In 2021, Rolling Stone magazine said that "Q Who" was an "incredible" episode from season 2 of the series, noting how Q introduces the Borg.

In 2021, Tom's Guide said this was a "chilling introduction" to the Borg, and the second best episode for the character Q.

==Watch guides==
The Nerdist suggested this episode as the starting point for a story arc of this TV show. They propose a story arc with the Enterprise 1701-D confronting the Borg, that would include Q Who, Best of Both Worlds, I, Borg, and Descent.

In 2020, IGN recommended watching "Q Who" as background for another Star Trek universe show, Star Trek: Picard.
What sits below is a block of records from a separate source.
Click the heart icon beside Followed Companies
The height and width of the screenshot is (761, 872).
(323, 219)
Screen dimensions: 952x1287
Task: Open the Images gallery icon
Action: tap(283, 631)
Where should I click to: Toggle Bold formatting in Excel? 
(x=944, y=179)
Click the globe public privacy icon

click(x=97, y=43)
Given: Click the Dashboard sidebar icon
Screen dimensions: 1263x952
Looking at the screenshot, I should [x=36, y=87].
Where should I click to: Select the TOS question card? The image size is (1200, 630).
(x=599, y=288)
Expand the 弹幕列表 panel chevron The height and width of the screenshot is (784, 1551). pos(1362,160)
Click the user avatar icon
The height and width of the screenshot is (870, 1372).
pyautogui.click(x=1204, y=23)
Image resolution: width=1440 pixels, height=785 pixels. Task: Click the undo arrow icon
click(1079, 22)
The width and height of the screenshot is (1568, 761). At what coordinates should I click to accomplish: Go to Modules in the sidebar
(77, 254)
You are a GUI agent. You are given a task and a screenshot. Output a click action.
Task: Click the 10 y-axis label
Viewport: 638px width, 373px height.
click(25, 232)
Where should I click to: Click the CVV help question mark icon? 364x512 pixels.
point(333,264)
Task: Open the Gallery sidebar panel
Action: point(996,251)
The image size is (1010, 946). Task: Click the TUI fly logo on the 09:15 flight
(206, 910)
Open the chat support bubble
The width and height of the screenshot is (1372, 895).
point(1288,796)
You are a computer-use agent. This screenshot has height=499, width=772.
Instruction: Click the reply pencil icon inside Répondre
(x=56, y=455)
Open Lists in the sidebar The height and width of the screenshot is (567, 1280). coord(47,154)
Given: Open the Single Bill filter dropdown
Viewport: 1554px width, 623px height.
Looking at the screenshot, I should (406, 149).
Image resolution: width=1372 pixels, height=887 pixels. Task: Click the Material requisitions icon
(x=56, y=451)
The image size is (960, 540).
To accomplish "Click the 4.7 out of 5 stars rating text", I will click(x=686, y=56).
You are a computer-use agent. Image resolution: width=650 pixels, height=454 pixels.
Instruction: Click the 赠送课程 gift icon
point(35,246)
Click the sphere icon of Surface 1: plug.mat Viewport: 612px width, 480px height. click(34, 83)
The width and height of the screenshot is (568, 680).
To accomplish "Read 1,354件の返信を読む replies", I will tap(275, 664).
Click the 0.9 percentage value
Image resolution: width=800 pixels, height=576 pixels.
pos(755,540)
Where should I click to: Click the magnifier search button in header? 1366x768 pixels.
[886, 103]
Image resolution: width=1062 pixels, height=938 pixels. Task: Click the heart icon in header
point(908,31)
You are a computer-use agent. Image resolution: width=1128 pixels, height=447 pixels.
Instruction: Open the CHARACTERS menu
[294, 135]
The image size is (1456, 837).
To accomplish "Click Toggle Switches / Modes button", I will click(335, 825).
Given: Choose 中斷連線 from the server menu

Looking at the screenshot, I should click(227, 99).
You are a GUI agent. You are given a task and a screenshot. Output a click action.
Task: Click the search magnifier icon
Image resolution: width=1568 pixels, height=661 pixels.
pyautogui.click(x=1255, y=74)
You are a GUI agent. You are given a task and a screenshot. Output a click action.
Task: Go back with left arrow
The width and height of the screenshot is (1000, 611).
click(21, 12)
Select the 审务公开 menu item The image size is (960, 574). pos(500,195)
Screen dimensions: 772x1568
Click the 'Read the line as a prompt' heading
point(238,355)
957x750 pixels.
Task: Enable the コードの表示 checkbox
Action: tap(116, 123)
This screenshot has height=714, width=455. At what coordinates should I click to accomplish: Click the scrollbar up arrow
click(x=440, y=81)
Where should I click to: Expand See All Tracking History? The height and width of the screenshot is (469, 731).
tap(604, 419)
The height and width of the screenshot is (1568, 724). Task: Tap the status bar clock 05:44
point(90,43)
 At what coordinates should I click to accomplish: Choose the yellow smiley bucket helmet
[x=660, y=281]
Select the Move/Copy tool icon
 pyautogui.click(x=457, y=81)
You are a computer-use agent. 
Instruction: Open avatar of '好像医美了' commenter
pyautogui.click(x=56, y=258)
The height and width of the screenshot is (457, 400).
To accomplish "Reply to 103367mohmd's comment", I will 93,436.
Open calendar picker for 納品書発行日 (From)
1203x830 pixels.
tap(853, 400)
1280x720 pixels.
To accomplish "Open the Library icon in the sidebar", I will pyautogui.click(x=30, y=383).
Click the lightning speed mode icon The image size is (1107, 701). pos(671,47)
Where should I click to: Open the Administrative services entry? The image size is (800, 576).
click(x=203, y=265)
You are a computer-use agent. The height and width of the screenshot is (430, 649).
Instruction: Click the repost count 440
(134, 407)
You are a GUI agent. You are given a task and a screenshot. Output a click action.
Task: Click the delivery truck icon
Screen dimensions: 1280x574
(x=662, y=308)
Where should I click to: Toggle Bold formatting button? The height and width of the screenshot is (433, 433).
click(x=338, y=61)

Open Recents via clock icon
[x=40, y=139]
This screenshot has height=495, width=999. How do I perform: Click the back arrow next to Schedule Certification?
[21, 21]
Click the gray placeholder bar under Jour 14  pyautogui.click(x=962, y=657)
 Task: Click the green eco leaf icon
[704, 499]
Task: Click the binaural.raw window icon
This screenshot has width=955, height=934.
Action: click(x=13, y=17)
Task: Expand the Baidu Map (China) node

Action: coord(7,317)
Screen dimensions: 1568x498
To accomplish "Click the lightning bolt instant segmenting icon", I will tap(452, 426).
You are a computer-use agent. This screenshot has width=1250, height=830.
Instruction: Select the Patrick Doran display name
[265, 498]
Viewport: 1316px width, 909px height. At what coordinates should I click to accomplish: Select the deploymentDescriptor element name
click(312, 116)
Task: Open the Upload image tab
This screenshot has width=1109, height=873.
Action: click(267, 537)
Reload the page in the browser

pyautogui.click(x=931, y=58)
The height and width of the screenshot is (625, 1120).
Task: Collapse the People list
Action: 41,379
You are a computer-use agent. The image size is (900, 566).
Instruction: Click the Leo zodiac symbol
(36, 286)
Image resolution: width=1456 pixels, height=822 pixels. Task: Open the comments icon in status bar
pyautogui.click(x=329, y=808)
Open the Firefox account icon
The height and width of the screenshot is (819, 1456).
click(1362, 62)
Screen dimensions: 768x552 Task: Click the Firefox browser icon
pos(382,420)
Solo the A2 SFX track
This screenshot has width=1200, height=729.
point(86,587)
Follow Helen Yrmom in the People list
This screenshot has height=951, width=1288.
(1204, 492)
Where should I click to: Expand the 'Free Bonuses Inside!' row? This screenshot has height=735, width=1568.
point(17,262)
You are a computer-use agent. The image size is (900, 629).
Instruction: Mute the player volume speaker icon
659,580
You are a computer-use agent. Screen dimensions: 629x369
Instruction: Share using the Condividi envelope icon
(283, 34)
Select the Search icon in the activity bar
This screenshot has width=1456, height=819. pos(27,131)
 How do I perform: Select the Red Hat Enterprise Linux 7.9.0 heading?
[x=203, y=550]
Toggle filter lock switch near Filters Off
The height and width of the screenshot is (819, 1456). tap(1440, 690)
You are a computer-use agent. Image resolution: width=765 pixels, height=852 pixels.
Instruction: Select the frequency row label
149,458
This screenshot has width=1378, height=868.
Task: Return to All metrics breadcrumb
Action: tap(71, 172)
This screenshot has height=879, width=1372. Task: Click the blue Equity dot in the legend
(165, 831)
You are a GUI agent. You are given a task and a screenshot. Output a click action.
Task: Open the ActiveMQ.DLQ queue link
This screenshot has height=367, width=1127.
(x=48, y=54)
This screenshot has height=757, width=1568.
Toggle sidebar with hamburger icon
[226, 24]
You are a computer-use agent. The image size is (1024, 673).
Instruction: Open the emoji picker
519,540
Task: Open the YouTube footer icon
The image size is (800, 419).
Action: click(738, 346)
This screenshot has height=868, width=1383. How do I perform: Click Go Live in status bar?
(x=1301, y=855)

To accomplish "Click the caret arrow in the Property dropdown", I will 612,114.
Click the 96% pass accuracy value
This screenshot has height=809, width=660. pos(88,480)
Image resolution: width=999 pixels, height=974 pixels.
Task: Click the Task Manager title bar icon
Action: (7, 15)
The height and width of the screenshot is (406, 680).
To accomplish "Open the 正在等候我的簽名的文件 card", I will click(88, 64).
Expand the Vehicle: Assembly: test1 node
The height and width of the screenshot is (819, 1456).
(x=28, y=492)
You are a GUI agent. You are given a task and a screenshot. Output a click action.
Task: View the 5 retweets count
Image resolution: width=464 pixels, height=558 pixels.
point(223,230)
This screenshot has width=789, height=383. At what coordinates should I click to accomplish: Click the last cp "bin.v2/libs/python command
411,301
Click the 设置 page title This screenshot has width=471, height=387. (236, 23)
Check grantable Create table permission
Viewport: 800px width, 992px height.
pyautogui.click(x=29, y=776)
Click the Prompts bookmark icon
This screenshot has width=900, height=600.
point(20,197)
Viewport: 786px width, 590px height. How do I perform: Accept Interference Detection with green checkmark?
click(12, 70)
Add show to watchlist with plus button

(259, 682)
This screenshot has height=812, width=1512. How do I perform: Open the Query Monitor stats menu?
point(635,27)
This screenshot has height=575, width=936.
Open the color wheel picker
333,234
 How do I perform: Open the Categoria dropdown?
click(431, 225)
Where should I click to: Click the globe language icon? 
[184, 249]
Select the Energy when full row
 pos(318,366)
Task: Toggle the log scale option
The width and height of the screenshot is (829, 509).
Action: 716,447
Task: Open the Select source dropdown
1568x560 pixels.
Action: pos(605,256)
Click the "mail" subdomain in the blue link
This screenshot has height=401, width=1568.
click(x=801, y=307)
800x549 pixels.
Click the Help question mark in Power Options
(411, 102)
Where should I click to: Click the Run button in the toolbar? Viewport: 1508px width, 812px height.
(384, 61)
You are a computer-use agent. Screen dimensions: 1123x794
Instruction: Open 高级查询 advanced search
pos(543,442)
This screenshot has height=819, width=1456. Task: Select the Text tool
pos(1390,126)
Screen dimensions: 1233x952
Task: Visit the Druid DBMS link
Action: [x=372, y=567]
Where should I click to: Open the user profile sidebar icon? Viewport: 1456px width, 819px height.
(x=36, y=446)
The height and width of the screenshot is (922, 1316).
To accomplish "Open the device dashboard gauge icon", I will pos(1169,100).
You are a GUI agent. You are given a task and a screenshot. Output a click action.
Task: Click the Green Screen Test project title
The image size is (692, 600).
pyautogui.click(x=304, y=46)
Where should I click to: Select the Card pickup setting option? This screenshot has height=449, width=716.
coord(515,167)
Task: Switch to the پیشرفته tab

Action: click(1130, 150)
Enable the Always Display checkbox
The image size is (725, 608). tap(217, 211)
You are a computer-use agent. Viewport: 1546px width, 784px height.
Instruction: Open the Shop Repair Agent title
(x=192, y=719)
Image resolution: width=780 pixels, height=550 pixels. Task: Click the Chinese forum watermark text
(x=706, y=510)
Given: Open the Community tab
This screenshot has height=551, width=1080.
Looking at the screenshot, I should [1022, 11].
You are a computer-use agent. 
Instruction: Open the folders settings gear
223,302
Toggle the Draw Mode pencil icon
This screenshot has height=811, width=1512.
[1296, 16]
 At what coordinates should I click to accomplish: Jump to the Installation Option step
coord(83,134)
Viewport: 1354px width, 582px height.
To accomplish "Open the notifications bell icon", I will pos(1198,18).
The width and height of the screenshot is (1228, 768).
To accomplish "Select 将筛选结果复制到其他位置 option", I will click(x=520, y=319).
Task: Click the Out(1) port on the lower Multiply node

==Home media and cinematic release==
The first home media release of "Q Who" was on VHS cassette, appearing on October 12, 1994, in the United States and Canada. The episode has been included in three DVD box sets. The first was the Season Two set, released on May 7, 2002, and subsequently as part of the Star Trek: Fan Collective – Borg on March 7, 2006 and Star Trek: Fan Collective – Q on June 6, 2006. The most recent release was as part of the Season Two Blu-ray set on December 4, 2012. That release included an audio commentary for the episode featuring Rob Bowman, Dan Curry and Michael and Denise Okuda. "Q Who" received a cinematic release alongside an extended version of "The Measure of a Man" for one night on November 29, 2012, to promote the Blu-ray release. This was the second time that a pair of The Next Generation episodes received a cinematic release to promote the release of a Blu-ray season box set.

This episode was released in the "Q Continuum" collection of LaserDisc. The collection was released on July 30, 1997 and was published by Paramount Home Video; it retailed for 100 USD. The set included the 2-part "Encounter at Farpoint", "Hide & Q", "Q Who?", and "Deja Q" on 12 inch optical discs in NTSC format with a total runtime of 230 minutes. The collection came in a Tri-Fold jacket that also included a letter from actor John De Lancie.